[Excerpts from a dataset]
# # #
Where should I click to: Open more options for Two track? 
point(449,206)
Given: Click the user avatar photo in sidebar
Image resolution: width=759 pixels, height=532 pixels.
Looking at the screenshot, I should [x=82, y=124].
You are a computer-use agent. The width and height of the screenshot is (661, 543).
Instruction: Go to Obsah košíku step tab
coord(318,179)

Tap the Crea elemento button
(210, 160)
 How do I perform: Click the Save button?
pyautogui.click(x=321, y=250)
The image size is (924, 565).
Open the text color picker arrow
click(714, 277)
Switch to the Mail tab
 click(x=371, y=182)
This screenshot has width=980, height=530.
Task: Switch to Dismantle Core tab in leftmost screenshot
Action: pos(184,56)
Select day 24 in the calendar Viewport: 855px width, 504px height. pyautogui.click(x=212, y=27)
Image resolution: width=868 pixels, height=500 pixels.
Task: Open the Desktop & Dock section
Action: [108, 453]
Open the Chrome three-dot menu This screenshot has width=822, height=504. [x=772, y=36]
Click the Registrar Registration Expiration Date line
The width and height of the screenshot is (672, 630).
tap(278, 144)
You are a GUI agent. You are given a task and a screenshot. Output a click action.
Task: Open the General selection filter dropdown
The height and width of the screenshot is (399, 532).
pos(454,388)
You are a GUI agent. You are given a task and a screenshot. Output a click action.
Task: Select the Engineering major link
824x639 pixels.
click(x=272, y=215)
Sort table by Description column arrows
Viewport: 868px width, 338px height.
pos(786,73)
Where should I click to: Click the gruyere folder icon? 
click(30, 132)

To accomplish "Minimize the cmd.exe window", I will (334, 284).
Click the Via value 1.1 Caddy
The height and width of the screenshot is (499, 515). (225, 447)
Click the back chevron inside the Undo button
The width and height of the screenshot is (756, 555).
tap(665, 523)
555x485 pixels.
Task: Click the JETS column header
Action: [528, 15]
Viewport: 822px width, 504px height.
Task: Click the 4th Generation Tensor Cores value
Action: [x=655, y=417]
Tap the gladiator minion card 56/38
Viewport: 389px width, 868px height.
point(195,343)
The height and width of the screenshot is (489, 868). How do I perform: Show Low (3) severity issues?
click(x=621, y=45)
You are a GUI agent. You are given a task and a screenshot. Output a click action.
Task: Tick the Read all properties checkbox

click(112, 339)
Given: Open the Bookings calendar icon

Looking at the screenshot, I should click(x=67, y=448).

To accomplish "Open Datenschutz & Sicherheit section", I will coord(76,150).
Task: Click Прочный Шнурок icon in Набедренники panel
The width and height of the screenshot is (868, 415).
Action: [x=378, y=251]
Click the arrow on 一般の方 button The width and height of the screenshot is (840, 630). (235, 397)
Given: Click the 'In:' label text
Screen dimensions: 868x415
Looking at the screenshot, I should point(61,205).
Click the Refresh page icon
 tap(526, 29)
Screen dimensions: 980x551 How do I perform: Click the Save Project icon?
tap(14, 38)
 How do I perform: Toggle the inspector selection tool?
# # #
* Requirement
Retype all of the data shown above, word for word.

* Response area
Where should I click to: Open more options for Two track? 
point(449,206)
Given: Click the user avatar photo in sidebar
Image resolution: width=759 pixels, height=532 pixels.
Looking at the screenshot, I should [x=82, y=124].
You are a computer-use agent. The width and height of the screenshot is (661, 543).
Instruction: Go to Obsah košíku step tab
coord(318,179)

Tap the Crea elemento button
(210, 160)
 How do I perform: Click the Save button?
pyautogui.click(x=321, y=250)
The image size is (924, 565).
Open the text color picker arrow
click(714, 277)
Switch to the Mail tab
 click(x=371, y=182)
This screenshot has width=980, height=530.
Task: Switch to Dismantle Core tab in leftmost screenshot
Action: pos(184,56)
Select day 24 in the calendar Viewport: 855px width, 504px height. pyautogui.click(x=212, y=27)
Image resolution: width=868 pixels, height=500 pixels.
Task: Open the Desktop & Dock section
Action: [108, 453]
Open the Chrome three-dot menu This screenshot has width=822, height=504. [x=772, y=36]
Click the Registrar Registration Expiration Date line
The width and height of the screenshot is (672, 630).
tap(278, 144)
You are a GUI agent. You are given a task and a screenshot. Output a click action.
Task: Open the General selection filter dropdown
The height and width of the screenshot is (399, 532).
pos(454,388)
You are a GUI agent. You are given a task and a screenshot. Output a click action.
Task: Select the Engineering major link
824x639 pixels.
click(x=272, y=215)
Sort table by Description column arrows
Viewport: 868px width, 338px height.
pos(786,73)
Where should I click to: Click the gruyere folder icon? 
click(30, 132)

To accomplish "Minimize the cmd.exe window", I will (334, 284).
Click the Via value 1.1 Caddy
The height and width of the screenshot is (499, 515). (225, 447)
Click the back chevron inside the Undo button
The width and height of the screenshot is (756, 555).
tap(665, 523)
555x485 pixels.
Task: Click the JETS column header
Action: [528, 15]
Viewport: 822px width, 504px height.
Task: Click the 4th Generation Tensor Cores value
Action: [x=655, y=417]
Tap the gladiator minion card 56/38
Viewport: 389px width, 868px height.
point(195,343)
The height and width of the screenshot is (489, 868). How do I perform: Show Low (3) severity issues?
click(x=621, y=45)
You are a GUI agent. You are given a task and a screenshot. Output a click action.
Task: Tick the Read all properties checkbox

click(112, 339)
Given: Open the Bookings calendar icon

Looking at the screenshot, I should click(x=67, y=448).

To accomplish "Open Datenschutz & Sicherheit section", I will coord(76,150).
Task: Click Прочный Шнурок icon in Набедренники panel
The width and height of the screenshot is (868, 415).
Action: [x=378, y=251]
Click the arrow on 一般の方 button The width and height of the screenshot is (840, 630). (235, 397)
Given: Click the 'In:' label text
Screen dimensions: 868x415
Looking at the screenshot, I should point(61,205).
Click the Refresh page icon
 tap(526, 29)
Screen dimensions: 980x551 How do I perform: Click the Save Project icon?
tap(14, 38)
 How do I perform: Toggle the inspector selection tool?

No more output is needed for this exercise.